Il team ha prima di tutto creato 63 nidi “trappola” attorno a dei campi coltivati: si tratta di strutture, che comprendono tubi lunghi e cavi simili alle buche che le api prediligono per costruire i loro nidi, sulle quali api solitarie possono decidere di stabilire una nuova colonia. Le api, solitamente, una volta scelto il luogo, rivestono le cavità con svariati materiali che si procurano nei dintorni: parliamo di fango, foglie, pietre, petali e resina. Con questi “ingredienti”, finiscono per realizzare un’arnia accogliente nelle cavità in cui vogliono insediarsi, arnia che è organizzata in celle di covata separate disposte lungo la lunghezza del nido. Ogni cella contiene una larva di api in crescita.
Il gruppo di scienziati ha agito durante la primavera e l’estate del 2017 e del 2018, controllando mensilmente la situazione delle “trappole” alla ricerca di segni dell’attività delle api. Complessivamente, gli insetti hanno stabilito solo 3 nidi: due sono stati costruiti con fango e petali, e hanno portato a cinque api adulte sane che sono emerse da loro. Il terzo, però, aveva caratteristiche molto insolite.
Quest’ultimo nido, infatti, aveva tre celle interamente costruite in plastica, tagliate con cura in forme oblunghe e ovali dalle api, e disposte in modo sovrapponibile.
Le prime due celle erano costruite con una sottile plastica azzurra, simile a quella con cui spesso si fabbricano le buste.
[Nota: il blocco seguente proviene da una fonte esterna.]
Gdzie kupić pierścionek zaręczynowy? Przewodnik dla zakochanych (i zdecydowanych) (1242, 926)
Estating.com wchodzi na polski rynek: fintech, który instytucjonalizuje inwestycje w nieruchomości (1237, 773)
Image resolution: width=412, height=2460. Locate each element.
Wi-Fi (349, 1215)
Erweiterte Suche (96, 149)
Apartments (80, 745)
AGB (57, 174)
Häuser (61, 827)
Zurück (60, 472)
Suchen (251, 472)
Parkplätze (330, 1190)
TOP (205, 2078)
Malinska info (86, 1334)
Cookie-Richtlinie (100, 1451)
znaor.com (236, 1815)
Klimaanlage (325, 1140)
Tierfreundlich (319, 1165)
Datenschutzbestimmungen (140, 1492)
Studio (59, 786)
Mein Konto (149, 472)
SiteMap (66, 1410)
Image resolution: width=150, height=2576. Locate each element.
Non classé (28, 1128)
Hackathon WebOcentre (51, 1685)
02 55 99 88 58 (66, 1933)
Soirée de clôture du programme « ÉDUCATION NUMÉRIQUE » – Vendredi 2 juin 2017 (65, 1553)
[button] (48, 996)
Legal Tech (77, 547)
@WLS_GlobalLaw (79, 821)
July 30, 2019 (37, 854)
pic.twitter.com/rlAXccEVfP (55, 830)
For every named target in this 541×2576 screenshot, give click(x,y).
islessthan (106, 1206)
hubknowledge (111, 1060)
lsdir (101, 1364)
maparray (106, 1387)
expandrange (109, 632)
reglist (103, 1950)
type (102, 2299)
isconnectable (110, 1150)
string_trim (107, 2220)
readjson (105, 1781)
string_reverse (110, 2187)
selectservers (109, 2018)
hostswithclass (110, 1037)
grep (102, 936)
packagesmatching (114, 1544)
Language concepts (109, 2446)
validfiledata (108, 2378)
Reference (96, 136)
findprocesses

La terza cella era composta con una plastica bianca più spessa.
«Tra le tre celle», scrivono i ricercatori nel loro articolo pubblicato sulla rivista Apidologie, «una conteneva una larva morta, dall’altra l’adulto sembrava essere emerso dal nido e la terza cella non era finita». Quindi, una larva era morta e l’altra era diventata adulto: un risultato che indica che la plastica potrebbe non essere la scelta migliore per il materiale da usare per la costruzione (ma potrebbe anche non essere la scelta peggiore).
Il team non è stato in grado di identificare la specie di ape che aveva costruito il nido, ma sussiste l’ipotesi che si sia trattato della Megachile rotundata.
Questa specie europea, introdotta in America negli anni ’50, era stata già vista nel sito di studio e ha uno stile di vita che ben si adatta alla situazione: quest’ape solitaria, infatti, suole tagliare le foglie per allineare i suoi nidi, e i frammenti di plastica trovati erano stati tagliati in modo molto simile.
Secondo gli scienziati, ciò che rende questo nuovo tipo di nido così sorprendente è che tutte le celle sono state costruite in plastica e si tratta del primo caso documentato in cui sono stati usati due diversi tipi di plastica.
L’uso di questo insolito materiale potrebbe in realtà non essere del tutto una cattiva notizia. Secondo i ricercatori, infatti, questo potrebbe attestare la grande flessibilità adattativa delle api, qualità che potrebbe permettere loro di stare al passo con i rapidi cambiamenti ambientali a cui stiamo andando incontro. «Quello che è messo in evidenza in questo studio – scrivono infatti i ricercatori – è la capacità di risposta delle api nella ricerca di materiali alternativi per la costruzione dei loro nidi, di fronte alle ‘interferenze’ umane».
In secondo luogo, però, questa situazione potrebbe voler dire che gli erbicidi usati nei campi stanno riducendo il numero di piante che le api scelgono di usare per i loro nidi.
Gli studiosi fanno comunque notare che, poiché l’ape in questo caso utilizza solo plastica (e non le foglie) potrebbe preferire questo materiale perché, forse, la plastica fornisce un vantaggio adattativo di cui non siamo a conoscenza, come avviene per alcuni uccelli che sfruttano i mozziconi di sigaretta per respingere i parassiti.